= Beginning of Section =

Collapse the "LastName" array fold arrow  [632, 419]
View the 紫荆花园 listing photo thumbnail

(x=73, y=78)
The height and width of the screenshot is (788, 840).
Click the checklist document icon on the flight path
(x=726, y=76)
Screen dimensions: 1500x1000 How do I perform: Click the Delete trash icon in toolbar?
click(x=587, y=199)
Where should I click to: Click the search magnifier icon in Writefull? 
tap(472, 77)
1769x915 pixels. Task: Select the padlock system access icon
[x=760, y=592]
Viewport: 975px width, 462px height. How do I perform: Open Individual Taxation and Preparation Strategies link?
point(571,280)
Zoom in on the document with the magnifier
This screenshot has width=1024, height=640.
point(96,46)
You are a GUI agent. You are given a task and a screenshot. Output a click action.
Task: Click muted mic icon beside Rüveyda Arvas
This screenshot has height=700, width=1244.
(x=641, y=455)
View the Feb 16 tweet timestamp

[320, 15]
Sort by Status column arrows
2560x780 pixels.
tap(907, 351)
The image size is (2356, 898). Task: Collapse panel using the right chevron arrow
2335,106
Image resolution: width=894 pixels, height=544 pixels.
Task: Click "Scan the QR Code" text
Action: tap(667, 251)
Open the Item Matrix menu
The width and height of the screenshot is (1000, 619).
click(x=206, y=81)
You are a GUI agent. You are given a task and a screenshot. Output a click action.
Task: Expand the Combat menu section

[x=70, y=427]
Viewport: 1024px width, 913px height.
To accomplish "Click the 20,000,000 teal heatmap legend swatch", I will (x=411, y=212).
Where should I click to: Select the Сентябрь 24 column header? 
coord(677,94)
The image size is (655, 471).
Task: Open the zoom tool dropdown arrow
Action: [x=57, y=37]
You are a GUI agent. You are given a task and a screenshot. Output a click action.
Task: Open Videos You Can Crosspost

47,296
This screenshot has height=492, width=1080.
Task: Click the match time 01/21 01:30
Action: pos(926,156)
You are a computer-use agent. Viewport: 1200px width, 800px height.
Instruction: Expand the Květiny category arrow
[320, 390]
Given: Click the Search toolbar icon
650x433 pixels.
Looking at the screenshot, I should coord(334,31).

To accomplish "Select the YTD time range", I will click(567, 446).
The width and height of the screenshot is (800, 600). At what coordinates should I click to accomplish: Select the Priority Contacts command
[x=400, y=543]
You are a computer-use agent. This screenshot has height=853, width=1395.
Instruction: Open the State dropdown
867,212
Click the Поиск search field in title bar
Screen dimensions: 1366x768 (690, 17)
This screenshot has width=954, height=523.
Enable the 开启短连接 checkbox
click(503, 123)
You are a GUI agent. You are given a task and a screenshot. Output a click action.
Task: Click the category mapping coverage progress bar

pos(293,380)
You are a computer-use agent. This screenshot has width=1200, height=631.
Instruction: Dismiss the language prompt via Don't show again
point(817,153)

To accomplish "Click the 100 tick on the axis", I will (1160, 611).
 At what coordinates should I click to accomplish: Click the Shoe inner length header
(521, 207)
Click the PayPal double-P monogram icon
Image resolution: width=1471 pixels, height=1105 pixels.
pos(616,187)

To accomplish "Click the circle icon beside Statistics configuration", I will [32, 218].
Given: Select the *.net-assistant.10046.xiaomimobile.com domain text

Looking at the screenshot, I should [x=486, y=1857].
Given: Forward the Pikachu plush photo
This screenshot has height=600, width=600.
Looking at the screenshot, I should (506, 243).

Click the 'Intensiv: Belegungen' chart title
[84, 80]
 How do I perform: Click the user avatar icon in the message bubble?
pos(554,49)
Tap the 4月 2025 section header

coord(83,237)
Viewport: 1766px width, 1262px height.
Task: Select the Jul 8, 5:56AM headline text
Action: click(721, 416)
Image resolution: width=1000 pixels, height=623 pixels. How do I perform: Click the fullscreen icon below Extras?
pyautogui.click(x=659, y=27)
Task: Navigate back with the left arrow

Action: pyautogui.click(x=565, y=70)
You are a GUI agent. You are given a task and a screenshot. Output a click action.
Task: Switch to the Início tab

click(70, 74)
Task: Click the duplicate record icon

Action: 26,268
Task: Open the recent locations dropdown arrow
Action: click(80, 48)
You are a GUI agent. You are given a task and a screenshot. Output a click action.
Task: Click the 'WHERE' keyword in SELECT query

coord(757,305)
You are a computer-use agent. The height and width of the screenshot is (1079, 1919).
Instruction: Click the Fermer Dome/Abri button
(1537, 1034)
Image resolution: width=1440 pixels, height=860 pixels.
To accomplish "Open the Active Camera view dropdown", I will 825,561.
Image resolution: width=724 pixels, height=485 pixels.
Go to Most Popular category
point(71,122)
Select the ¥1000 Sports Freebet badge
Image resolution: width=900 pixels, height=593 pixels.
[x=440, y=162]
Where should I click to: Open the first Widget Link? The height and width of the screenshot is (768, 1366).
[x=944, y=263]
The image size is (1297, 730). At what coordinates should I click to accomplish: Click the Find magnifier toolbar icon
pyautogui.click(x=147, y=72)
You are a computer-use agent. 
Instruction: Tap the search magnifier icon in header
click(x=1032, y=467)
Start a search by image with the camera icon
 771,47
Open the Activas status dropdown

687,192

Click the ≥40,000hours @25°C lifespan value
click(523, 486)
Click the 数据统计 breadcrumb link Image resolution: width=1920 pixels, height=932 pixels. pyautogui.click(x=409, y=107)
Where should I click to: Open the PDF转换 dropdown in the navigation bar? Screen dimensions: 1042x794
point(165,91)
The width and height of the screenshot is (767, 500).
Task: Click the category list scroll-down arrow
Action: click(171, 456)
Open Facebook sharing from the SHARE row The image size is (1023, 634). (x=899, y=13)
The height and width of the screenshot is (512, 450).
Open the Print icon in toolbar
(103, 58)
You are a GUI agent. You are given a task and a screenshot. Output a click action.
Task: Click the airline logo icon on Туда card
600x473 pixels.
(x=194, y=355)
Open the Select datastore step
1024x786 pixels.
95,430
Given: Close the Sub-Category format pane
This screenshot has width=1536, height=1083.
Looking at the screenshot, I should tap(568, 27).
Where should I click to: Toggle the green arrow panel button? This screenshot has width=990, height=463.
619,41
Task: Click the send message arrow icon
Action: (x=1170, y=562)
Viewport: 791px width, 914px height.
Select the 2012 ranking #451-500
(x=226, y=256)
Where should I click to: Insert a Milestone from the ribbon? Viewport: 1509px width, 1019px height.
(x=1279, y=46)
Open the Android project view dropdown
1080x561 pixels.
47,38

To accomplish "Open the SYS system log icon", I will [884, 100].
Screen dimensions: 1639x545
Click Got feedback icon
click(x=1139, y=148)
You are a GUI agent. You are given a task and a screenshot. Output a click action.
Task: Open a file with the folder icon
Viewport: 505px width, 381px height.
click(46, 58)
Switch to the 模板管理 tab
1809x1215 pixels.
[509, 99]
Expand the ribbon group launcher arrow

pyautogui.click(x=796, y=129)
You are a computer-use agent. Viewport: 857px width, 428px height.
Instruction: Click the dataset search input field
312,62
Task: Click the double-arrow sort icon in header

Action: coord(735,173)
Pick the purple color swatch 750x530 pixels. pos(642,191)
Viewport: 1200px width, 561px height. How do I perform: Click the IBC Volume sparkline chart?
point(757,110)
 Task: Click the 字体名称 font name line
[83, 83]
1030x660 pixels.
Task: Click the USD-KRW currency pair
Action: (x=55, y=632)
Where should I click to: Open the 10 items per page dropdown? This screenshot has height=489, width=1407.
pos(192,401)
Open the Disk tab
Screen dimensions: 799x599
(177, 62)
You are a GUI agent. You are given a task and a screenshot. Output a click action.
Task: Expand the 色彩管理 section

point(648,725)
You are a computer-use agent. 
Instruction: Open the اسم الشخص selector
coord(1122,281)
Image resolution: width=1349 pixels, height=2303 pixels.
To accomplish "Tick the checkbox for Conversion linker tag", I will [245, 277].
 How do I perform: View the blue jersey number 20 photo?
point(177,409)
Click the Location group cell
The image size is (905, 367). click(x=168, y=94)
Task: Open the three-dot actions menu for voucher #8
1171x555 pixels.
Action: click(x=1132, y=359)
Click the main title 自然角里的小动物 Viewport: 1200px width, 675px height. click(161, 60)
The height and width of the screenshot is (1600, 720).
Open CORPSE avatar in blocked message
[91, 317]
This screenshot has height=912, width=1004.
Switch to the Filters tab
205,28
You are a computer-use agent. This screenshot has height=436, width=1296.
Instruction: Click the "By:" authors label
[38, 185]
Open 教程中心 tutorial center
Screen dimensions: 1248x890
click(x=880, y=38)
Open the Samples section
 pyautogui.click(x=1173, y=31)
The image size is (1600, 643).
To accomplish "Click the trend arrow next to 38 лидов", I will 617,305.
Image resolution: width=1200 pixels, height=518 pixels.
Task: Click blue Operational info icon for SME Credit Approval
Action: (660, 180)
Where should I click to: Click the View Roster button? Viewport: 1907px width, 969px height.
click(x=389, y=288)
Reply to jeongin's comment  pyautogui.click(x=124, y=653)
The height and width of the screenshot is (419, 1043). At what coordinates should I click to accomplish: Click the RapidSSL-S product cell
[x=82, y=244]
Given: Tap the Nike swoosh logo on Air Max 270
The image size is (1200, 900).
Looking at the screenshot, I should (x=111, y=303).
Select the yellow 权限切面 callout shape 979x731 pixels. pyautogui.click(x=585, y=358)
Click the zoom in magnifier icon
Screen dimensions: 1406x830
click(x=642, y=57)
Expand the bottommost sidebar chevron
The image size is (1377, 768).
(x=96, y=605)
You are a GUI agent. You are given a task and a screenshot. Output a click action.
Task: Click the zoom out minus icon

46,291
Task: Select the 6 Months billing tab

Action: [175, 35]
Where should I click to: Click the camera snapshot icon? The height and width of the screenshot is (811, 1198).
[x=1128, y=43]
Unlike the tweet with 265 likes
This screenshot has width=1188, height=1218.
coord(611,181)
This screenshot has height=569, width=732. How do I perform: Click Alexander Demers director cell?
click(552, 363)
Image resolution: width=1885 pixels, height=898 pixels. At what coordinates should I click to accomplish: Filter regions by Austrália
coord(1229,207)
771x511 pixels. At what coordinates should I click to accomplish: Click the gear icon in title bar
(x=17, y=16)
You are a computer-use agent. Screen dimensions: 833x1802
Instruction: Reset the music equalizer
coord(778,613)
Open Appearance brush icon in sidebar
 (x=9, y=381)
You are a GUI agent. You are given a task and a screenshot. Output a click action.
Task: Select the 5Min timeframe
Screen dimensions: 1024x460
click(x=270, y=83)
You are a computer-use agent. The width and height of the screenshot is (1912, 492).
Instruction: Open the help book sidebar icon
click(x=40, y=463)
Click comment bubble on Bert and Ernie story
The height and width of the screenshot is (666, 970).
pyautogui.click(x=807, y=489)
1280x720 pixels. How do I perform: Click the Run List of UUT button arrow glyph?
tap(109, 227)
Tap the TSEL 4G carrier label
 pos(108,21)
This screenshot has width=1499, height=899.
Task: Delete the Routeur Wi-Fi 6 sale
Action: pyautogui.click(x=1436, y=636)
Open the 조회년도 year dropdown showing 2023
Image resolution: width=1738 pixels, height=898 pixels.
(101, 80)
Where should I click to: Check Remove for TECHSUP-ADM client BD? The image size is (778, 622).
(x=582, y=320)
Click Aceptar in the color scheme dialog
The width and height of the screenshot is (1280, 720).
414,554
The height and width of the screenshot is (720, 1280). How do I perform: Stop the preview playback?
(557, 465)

= End of Section =

*WORK INSTRUCTIONS*. Could you restate, word for word, the lines above from the one with "Open the Select datastore step" to the one with "Screen dimensions: 1639x545", both included?

*ANSWER SPACE*.
Open the Select datastore step
1024x786 pixels.
95,430
Given: Close the Sub-Category format pane
This screenshot has width=1536, height=1083.
Looking at the screenshot, I should tap(568, 27).
Where should I click to: Toggle the green arrow panel button? This screenshot has width=990, height=463.
619,41
Task: Click the send message arrow icon
Action: (x=1170, y=562)
Viewport: 791px width, 914px height.
Select the 2012 ranking #451-500
(x=226, y=256)
Where should I click to: Insert a Milestone from the ribbon? Viewport: 1509px width, 1019px height.
(x=1279, y=46)
Open the Android project view dropdown
1080x561 pixels.
47,38

To accomplish "Open the SYS system log icon", I will [884, 100].
Screen dimensions: 1639x545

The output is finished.